The study further provides empirical evidence on the marginal effects of key socio-economic factors on climate change adaptation techniques among farmers in the central agro-climatic zone of Afghanistan. The findings of the study show that younger and more educated farmers have a higher probability of using asset-based and proactive adaptation strategies, such as shifting cropping patterns and looking for non-agricultural occupations. In contrast, older and more experienced farmers are more dependent on traditional techniques like selling livestock. Access to extension services and loans has emerged as a critical enhancer of climate-resilient practices such as crop diversification and investments in water saving technologies. These findings significantly highlight the necessity of targeted support and policies to improve adaptive capability among the vulnerable farming communities in Afghanistan.

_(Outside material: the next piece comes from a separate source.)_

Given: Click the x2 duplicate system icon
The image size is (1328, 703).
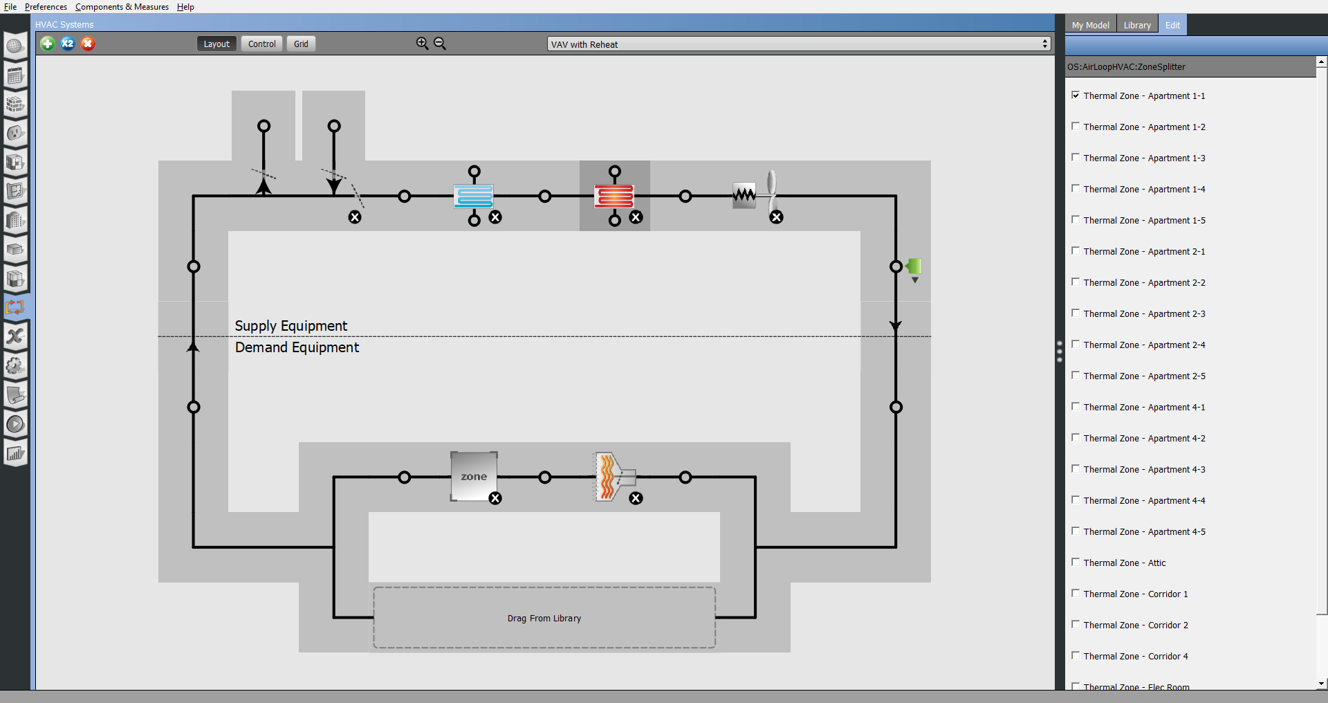Looking at the screenshot, I should (x=67, y=44).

Based on the findings of the study, the following recommendations might be followed by the government and agricultural producers to mitigate future implications of climate change. In dealing with the effects of climate change, Afghanistan can strive to enhance rural farmers’ adaptability, guarantee food security, and sustain rural livelihoods by promoting community participation and bringing in innovative methods in the research and development of drought-tolerant varieties. In Afghanistan, presently farmers are more dependent on informal sources of credit like money lenders, brokers, commission agents, friends, and relatives. The government could initiate an effort to provide access to agricultural loans from institutional sources such as banks and other public financial institutions, which would likely reduce the burden on the farming community and boost agricultural production.

The government may invest in providing subsidies to drip and sprinkler irrigation technologies, the adoption of precision farming technologies, rehabilitation of existing ponds and canals, providing training to farmers, capacity building programs on climate-smart sustainable practices for extension officials, creating awareness about new technologies, expanding public extension networks, mobile-based agro-advisory services, and public–private partnership to cope with climate change and enhance farm production.

There are limitations to this study; however, it offers important insights into key determinants of climate change adaptation strategies for the changing climate in Afghanistan. Recall bias may have an impact on survey replies and inconsistencies in climate information on various adaptation strategies may compromise the results of the study. Furthermore, by concentrating on socioeconomic and environmental determinants, the study leaves out elements such as institutional support, market access, and policy initiatives. To improve Afghanistan’s agricultural resilience, future studies should evaluate the long-term efficacy of adaptation tactics and use larger datasets.